Dads are like trees.
With Father’s Day around the corner, I was thinking about my dad, and this simile popped into my head.
Dads are the runners-up in the honor department. Moms usually get the glory things like breakfast in bed, flowers, dinner at a nice restaurant, cards, candy, and grimy hugs and kisses. Yes, they deserve it.
What do fathers get? Maybe a card and a hideous tie.
When I think of life with my father, I realize he provided a solidness, a steadfastness that I usually took for granted. I didn’t worry about whether we would have a roof over our heads, food in our bellies, or clothes on our backs. My dad was out there killing himself, sometimes working three jobs, to make sure we were provided for.
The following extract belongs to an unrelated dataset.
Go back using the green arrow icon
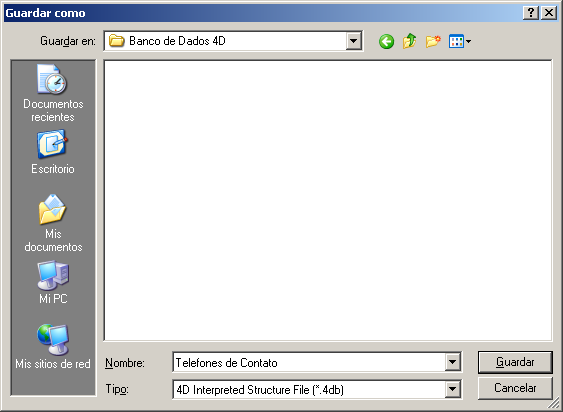 coord(386,42)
And what did he get for it? A lot of times, especially when I was a teenager, all he got was abuse. It is amazing how quickly my father became a genius when I started living on my own. All those things he taught me have paid off big time: you can’t get anywhere without persistence, you’ll always get caught lying, spend less than you make, always put your best effort into things, and think before you act.
My dad has had a huge effect on me and how I look at the world. His influence manifests itself every time I push through and finish something I’m working on, every time I take another torturous step forward when I want to run away.
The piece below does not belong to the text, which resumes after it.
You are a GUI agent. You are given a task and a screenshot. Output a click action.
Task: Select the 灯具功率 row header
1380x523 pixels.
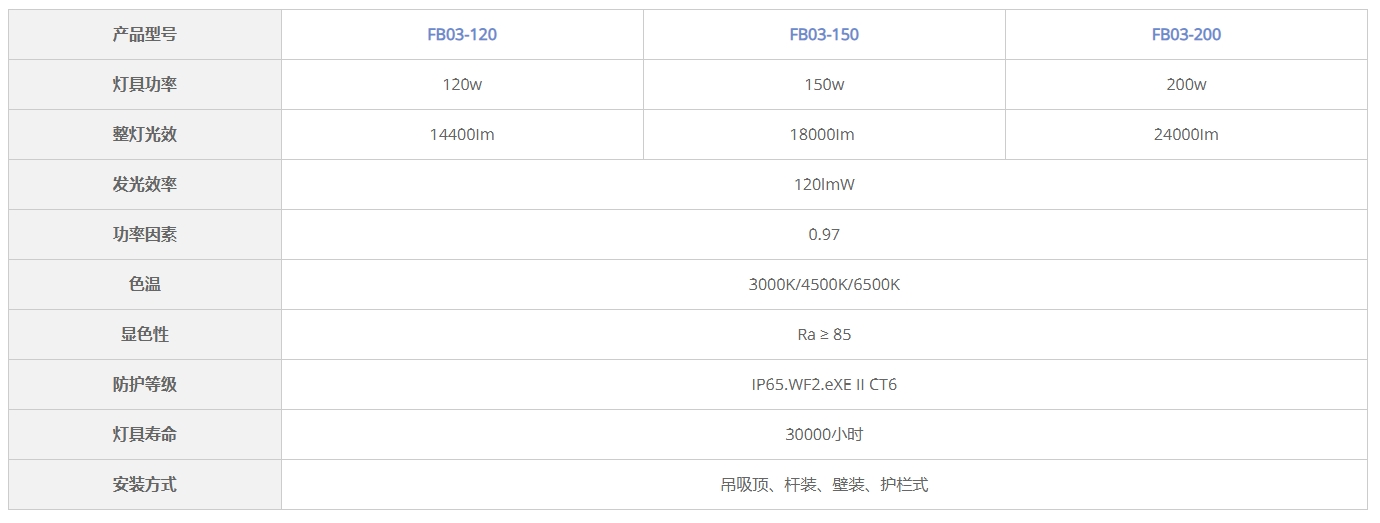click(145, 85)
He never complained about the sacrifices he made for his family. We forget sometimes that our parents are people, too. How much different life must have been for a twenty-something-year-old man before he had his first child! Not that fatherhood was a bad thing, but it probably terrified him.
No matter what life threw at him, Dad was always strong, at least in front of us. He has always been someone we could lean on.
The funny thing is that I look around at other fathers – my husband, my brother, my son-in-law – and I see the same qualities. Biology is not a requisite for fatherliness. The person who provides love, strength, protection, and guidance is a father in my book.
During a recent conversation, my dad said the one thing he regrets is that he didn’t spend enough time with us. He was always working.
“These days, fathers are much more involved in their children’s lives,” he said. “That’s a really good thing.”
So why are fathers like trees? They provide protection (leaves) and food (nuts or fruit). They are always there to lean on. They stay strong despite the storminess of life. They take a lot of abuse. They do it all without fanfare.
My advice? Go out and hug a tree — oops, I mean “father” — today!